KARVELAS: Anthony Albanese said on the weekend, that the Prime Minister should give a guarantee that every child should have access to at least one shot before they go back to school. How much would that delay the return to the classroom for hundreds of thousands of primary school pupils?
PLIBERSEK: What Anthony's pointing out is the Government's failure to rollout the paediatric vaccine in a safe and speedy and effective way. He's not proposing that people should keep their kids home because of that. He's saying that Scott Morrison should have got this right, as he should have got the adult vaccine rollout right, and that the delays have been really serious. I mean the adult vaccine delay meant that we had the second lockdown. The delay in kids vaccinations means that parents are a lot more worried now than they otherwise would be.

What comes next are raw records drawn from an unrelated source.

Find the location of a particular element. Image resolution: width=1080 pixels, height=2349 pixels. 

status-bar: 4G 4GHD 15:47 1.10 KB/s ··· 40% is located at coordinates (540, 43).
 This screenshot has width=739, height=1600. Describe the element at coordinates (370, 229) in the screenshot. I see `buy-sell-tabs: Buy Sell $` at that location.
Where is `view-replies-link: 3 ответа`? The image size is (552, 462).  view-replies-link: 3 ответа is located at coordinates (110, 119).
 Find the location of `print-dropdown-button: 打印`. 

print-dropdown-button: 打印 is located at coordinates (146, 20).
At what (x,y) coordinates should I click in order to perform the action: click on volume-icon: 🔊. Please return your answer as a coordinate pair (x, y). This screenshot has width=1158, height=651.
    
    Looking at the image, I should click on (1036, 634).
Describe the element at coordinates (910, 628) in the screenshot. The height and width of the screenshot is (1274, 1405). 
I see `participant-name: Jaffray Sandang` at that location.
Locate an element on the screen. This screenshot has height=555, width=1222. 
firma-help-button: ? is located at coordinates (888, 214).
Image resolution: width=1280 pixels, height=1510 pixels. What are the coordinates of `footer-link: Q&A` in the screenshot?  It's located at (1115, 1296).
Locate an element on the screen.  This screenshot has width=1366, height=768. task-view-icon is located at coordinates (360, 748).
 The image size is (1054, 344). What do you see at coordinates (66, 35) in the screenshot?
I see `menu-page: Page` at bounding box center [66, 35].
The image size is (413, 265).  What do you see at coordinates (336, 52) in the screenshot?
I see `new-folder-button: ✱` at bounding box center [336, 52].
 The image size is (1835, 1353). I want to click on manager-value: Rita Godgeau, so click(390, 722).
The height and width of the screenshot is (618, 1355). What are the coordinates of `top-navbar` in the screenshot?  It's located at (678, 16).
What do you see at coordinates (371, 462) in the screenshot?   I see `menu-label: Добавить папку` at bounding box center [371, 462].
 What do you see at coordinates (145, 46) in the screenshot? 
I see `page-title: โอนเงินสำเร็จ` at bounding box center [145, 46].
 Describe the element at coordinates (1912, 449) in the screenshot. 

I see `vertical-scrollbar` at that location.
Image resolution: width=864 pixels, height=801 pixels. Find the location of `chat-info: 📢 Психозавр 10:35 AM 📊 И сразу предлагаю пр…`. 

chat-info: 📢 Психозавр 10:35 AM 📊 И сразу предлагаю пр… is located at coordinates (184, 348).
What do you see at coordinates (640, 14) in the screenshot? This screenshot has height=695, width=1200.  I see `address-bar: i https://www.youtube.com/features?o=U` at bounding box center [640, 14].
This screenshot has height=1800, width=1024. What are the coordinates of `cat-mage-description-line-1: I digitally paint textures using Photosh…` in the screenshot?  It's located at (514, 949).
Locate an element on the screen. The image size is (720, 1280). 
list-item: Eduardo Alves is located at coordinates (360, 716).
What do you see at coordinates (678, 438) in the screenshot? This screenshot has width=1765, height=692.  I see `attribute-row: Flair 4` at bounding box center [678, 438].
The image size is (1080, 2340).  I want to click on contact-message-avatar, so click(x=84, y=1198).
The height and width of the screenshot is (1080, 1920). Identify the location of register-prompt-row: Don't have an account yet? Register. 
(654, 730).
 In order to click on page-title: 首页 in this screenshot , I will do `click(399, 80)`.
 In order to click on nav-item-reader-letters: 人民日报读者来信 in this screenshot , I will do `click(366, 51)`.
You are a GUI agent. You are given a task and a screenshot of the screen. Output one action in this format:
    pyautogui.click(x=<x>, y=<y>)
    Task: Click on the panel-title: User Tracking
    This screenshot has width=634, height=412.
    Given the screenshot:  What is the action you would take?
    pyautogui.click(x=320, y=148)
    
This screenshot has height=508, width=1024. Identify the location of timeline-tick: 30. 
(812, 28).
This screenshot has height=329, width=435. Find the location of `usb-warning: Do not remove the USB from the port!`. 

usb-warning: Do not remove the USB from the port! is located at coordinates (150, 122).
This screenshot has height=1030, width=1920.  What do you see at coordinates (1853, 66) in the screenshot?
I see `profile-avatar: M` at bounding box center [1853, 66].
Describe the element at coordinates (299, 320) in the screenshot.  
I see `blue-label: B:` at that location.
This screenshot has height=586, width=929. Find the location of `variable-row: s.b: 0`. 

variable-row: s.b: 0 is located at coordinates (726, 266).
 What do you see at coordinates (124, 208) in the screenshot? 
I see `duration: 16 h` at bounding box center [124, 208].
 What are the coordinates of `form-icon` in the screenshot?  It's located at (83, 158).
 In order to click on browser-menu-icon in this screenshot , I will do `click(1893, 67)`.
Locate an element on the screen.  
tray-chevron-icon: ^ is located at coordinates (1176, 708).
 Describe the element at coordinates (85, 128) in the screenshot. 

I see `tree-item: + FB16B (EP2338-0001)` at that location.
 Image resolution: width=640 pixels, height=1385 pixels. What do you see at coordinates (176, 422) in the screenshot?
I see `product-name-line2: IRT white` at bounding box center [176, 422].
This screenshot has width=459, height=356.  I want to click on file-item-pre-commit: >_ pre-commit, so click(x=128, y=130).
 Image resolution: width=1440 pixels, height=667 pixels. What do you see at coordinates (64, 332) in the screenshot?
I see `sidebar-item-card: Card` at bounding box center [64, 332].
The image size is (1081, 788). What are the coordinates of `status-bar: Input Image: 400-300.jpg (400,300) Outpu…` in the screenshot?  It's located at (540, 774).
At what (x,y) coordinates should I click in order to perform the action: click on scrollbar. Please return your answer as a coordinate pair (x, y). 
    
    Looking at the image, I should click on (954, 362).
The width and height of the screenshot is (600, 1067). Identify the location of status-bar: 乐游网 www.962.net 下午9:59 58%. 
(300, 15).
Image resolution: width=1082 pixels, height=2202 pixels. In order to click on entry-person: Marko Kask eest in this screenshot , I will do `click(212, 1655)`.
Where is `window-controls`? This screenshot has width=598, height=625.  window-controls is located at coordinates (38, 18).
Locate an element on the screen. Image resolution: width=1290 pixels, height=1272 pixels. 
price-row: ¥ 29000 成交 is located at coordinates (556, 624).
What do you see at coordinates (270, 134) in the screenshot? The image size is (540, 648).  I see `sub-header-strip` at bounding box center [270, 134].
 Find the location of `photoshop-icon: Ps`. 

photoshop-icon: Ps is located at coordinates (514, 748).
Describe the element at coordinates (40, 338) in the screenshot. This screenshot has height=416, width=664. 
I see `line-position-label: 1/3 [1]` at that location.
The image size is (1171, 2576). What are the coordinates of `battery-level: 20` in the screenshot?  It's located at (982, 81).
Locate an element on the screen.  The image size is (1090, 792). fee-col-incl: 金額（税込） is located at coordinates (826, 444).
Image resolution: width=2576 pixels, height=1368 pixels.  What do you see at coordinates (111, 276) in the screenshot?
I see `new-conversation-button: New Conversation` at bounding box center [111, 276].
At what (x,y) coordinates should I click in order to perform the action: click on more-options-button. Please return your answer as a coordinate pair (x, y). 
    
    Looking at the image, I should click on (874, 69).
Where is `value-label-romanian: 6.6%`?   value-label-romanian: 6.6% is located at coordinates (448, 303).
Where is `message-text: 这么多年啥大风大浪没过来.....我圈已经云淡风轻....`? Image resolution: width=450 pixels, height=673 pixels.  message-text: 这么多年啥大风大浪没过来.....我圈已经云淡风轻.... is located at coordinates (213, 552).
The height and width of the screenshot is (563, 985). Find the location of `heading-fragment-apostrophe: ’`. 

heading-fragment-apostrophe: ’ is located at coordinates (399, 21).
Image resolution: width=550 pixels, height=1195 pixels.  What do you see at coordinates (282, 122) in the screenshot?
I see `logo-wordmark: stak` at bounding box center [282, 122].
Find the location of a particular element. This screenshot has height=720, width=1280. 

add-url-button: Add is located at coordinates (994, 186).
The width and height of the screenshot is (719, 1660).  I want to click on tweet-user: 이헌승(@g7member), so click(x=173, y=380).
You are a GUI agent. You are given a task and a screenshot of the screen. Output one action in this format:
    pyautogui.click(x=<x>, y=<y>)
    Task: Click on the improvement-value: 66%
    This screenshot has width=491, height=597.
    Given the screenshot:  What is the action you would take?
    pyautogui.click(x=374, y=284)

KARVELAS: Just finally, the flag has been freed, the Aboriginal flag and Labor Senator Malarndirri McCarthy tweeted this morning asking whether the Government would support this motion to fly the Aboriginal flag. I put to Ken Wyatt whether the Aboriginal flag should be flown behind the Prime Minister at every instance. He said, he'd like it to be used a whole lot more and pointed to the fact that sometimes the Prime Minister was using it, but it's not all the time. Do you think it should be used all the time?
PLIBERSEK: Oh, look, I think it's a national symbol that we should all be proud of and it should be used whenever it's appropriate. Certainly, I'd like to see it used more often. I am a very proud Australian, and one of the things that makes me proud of this when I see the Aboriginal flag flying side by side with the Australian flag. We see it on top of the Harbour Bridge sometimes, in official functions. I think it's a really good step forward that this flag will now receive the same respect and the same protections as the others, the Australian flag, and the state flags, and other symbols.
KARVELAS: Tanya Plibersek, many thanks for your time this morning.
PLIBERSEK: It's a pleasure. Nice to talk to you Patricia.